Il titolare Salvatore: «Ho perso tre amici, niente sarà come prima»

7 Gennaio 2021

Le festività appena trascorse sono state molto tristi per le famiglie dei tre dipendenti della Sabino morti il 22 dicembre in un’esplosione. La tristezza è stata condivisa dal titolare della...

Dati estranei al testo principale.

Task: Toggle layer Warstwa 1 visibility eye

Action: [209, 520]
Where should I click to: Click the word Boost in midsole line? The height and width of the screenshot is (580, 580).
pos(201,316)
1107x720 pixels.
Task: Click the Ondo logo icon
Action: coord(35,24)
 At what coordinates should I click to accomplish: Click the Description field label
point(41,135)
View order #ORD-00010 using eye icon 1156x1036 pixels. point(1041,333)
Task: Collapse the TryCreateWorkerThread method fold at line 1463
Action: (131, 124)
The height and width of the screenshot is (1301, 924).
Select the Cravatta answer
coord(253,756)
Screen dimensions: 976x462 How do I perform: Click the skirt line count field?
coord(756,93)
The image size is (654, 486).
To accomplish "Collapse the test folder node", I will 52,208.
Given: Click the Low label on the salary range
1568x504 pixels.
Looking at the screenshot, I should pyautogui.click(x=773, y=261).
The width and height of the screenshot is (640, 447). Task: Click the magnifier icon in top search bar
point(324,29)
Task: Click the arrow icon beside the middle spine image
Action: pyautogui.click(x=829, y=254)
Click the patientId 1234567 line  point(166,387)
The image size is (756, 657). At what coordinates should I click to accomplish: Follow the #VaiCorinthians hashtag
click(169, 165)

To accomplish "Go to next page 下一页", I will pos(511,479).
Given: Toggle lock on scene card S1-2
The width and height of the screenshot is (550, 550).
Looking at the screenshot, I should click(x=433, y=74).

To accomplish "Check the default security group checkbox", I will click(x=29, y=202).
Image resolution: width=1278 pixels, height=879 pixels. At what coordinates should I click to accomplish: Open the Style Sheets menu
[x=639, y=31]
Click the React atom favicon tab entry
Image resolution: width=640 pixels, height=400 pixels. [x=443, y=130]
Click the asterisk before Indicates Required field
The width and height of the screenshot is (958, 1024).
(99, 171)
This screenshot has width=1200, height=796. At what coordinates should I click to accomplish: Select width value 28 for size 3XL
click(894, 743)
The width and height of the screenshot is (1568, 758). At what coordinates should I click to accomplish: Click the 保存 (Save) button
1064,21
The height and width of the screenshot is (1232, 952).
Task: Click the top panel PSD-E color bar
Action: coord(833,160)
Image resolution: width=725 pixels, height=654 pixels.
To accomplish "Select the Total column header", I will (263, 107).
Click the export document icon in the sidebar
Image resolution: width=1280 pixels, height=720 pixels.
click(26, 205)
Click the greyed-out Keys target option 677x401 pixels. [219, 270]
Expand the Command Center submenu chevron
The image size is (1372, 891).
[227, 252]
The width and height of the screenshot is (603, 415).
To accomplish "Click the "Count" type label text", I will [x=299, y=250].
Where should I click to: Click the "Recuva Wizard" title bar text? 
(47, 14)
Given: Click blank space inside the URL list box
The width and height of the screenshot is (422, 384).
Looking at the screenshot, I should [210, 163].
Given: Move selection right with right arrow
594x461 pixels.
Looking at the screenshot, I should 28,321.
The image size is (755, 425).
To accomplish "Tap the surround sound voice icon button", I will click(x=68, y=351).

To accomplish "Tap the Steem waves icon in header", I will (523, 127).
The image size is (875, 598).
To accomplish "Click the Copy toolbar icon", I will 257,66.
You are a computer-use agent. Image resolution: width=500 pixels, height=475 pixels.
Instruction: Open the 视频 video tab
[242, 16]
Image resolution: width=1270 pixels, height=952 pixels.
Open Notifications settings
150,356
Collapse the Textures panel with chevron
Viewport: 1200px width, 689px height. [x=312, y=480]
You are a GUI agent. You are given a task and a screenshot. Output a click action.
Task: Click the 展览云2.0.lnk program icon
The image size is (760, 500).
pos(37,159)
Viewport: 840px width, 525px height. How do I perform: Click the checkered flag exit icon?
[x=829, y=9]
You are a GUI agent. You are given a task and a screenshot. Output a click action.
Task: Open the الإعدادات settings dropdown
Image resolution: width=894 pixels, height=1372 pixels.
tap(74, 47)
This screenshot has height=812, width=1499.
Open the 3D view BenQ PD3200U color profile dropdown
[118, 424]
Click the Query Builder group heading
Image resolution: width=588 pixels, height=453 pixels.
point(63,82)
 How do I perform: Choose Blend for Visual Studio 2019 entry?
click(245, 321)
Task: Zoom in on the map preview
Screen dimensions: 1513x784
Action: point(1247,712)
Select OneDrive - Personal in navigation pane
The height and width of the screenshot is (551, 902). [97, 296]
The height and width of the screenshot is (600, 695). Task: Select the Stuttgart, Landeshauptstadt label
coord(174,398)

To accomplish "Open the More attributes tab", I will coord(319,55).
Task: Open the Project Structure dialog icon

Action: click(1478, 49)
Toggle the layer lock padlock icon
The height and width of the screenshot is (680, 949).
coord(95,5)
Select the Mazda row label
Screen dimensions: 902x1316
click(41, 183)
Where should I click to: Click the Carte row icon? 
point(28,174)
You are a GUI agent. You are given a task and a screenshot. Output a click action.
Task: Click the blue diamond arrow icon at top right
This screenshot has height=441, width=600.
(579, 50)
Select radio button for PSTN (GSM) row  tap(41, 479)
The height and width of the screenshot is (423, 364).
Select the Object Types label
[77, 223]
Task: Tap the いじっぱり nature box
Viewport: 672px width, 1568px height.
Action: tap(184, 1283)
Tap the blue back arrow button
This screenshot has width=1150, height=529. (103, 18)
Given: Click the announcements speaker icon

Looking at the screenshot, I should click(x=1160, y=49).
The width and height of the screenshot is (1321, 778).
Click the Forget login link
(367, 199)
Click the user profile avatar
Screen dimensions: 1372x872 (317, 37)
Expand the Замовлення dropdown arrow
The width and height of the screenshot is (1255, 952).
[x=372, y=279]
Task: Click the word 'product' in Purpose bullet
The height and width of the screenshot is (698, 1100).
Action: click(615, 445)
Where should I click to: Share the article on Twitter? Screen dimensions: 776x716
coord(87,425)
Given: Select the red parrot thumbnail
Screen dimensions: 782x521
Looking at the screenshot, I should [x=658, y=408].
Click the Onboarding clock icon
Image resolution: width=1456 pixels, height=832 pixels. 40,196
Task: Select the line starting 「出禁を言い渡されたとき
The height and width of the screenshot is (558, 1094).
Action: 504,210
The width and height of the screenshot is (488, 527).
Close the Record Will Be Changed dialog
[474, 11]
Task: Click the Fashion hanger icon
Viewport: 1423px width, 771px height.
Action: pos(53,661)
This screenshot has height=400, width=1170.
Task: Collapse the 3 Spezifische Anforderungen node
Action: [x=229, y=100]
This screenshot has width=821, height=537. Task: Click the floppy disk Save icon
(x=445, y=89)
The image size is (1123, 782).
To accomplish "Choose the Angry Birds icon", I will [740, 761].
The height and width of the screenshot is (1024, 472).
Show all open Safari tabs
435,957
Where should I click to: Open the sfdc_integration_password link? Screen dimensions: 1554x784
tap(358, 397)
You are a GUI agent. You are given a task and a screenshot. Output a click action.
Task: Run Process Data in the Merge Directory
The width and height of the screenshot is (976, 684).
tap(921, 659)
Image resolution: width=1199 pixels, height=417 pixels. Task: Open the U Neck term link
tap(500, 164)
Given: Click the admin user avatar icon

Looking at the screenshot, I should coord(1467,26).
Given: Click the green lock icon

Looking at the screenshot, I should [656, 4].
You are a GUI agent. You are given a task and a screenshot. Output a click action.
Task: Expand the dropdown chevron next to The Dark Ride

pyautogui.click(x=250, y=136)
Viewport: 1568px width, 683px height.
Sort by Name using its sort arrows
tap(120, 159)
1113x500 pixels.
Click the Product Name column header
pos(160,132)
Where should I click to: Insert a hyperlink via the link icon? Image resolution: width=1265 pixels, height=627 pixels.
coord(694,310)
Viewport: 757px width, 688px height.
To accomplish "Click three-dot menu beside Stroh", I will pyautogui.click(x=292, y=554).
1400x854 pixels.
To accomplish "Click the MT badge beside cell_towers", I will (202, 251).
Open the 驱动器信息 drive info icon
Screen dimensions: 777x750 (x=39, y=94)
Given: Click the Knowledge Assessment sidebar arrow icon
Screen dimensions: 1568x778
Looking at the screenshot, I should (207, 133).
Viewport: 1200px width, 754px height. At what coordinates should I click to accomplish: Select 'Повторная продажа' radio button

Le festività appena trascorse sono state molto tristi per le famiglie dei tre dipendenti della Sabino morti il 22 dicembre in un’esplosione. La tristezza è stata condivisa dal titolare della polveriera, Gianluca Salvatore. «Alla Sabino», spiega l’imprenditore, «siamo una famiglia. L’azienda è nata nel 1989. Nel 1993 c’è stata un’infornata di giovani, fra loro anche le vittime. Hanno iniziato a lavorare con me e sono cresciute con me. Per me», dice, «è stato terribile perdere tre lavoratori ai quali ero affezionato. Nella fabbrica lavorano anche altri familiari delle vittime. Per questo sono il primo a volere che si faccia chiarezza su quello che è accaduto». Neppure Salvatore, dopo l’esplosione, ha avuto accesso all’azienda. Alla Sabino è rimasto tutto fermo. Per poter accelerare le indagini i suoi legali avevano chiesto alla Procura l’incidente probatorio. Insieme ai tecnici avrebbero visitato i luoghi e tratto le conclusioni. La Procura ha rigettato la richiesta. Salvatore sa di doversi difendere con altri due dirigenti da accuse gravi e per questo si è affidato all’avvocato Franco Barbetti di Roma e ad Arnaldo Tascione di Vasto. «Erano tre dipendenti bravi e preparati ma sopratutto amici. Sono stato rincuorato dalla comprensione delle famiglie. Certo non sarà mai più come prima». (p.c.)